Pertanyaannya kemudian, apakah negara kita benar-benar merdeka dan lepas sama sekali dari penjajahan bangsa lain? Secara fisik, memang kita sudah berdaulat dengan memiliki pemerintahan yang tertata dengan solid. Tetapi secara ideologi, teknologi dan ekonomi, kita justru lebih menderita ketimbang penjajahan sebelumnya.

Keadaan ini tidak lepas dari kebijakan ekonomi liberal dan perdagangan pasar bebas, yang diamini pemegang kekuasaan. Melalui kebijakan itu, tanpa kita sadari, Amerika Serikat (AS) dengan beberapa perusahaan raksasanya berhasil menguras habis kekayaan alam negeri ini. Tiap hari ribuan bahkan jutaan barel minyak bumi dihasilkan kilang minyak kita di kawasan (Blog) Cepu, tetapi hanya sedikit yang kita nikmati. Selebihnya mengaliri pundi-pundi Amerika lewat Exon Mobile-nya.

Demikian halnya perusahahan Freeport milik Amerika. Perusahaan ini tiap menitnya mengeruk habis tambang emas di kawasan pegunungan Irian Barat. Puluhan gunung emas di kawasan tersebut, disulap menjadi danau-danau yang tidak bisa dimanfaatkan lagi. Bisa dibayangkan, Amerika menjadi kaya-raya lantaran menguras kekayaan alam Indonesia. Sementara bangsa kita hanya memperoleh getah ekologis pascapenambangan berupa rusaknya kawasan hutan, dan hilangnya kesuburan tanah. Belum lagi, ancaman bencana tanah longsor, banjir, kekeringan, pencemaran dan timbulnya berbagai penyakit yang harus dirasakan penduduk di sekitar kawasan penambangan.

Ancaman Globalisme

Ancaman penjajahan dari segi fisik sebagaimana disebutkan, memang mengerikan tetapi tidak seberapa signifikan. Ancaman terberat justru dari segi nonfisik berupa idealisme dan konsep globalisasi. Tanpa kita sadari, konsep globalisasi yang dicetuskan Amerika, lambat-laun akan mencabik-cabik keutuhan kebhinekaan kita.

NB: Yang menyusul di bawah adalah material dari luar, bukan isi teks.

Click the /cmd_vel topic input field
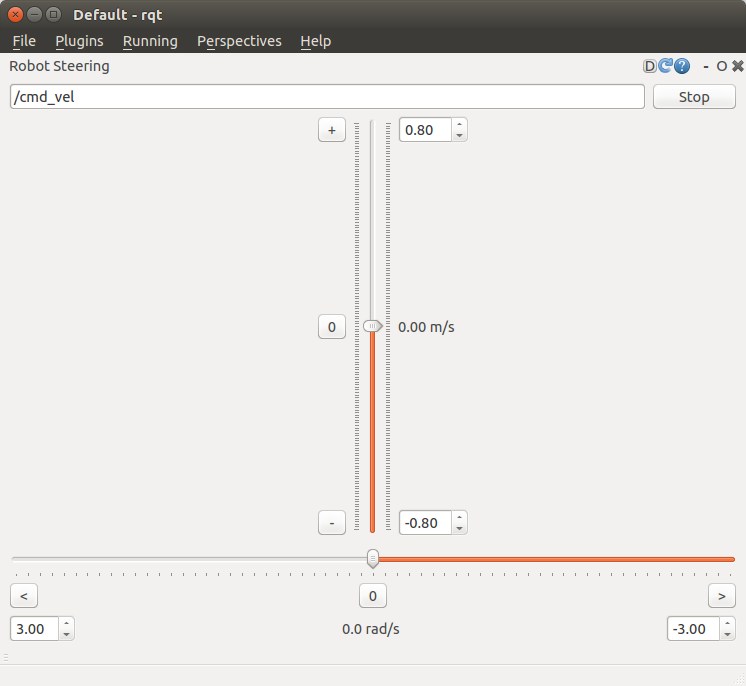 coord(327,97)
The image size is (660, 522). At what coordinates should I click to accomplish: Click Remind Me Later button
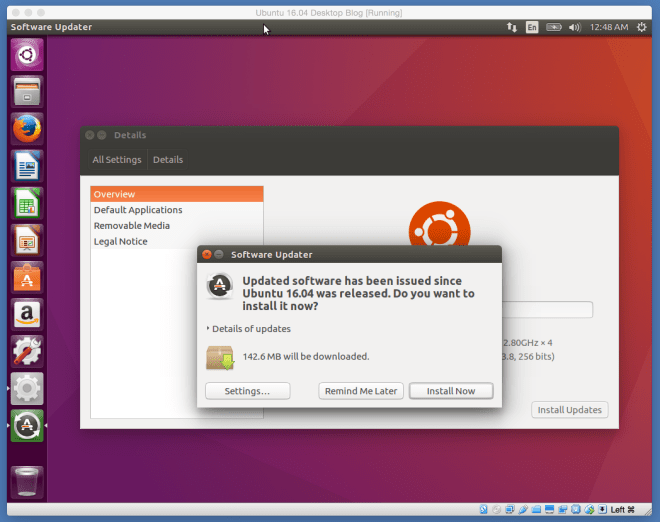[x=361, y=391]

Menurut Alvin Toffler dalam bukunya ''The Third Wave'' (1980), problem peradaban yang disebabkan konsep globalisasi bakal mendera negara-negara bangsa (nation states) termasuk Indonesia. Lantaran canggihnya teknologi informasi dan komunikasi, kata Toffler, lahirlah apa yang disebut the global village, yakni sebuah kawasan dunia ''menggelobal'' yang tidak bisa dilihat sekat-sekat teritorialnya. Keadaan ini sangat menguntungkan monopoli Amerika atas negara berkembang, dan menempatkannya pada posisi raja-diraja.

Monopoli Amerika itu, tulis Samir Amin (1997), terasa pada beberapa bidang di antaranya monopoli bidang teknologi berupa kontrol finansial terhadap pasar-pasar keuangan seluruh dunia, monopoli akses terhadap sumber daya alam, monopoli media dan komunikasi dan monopoli senjata pemusnah massal.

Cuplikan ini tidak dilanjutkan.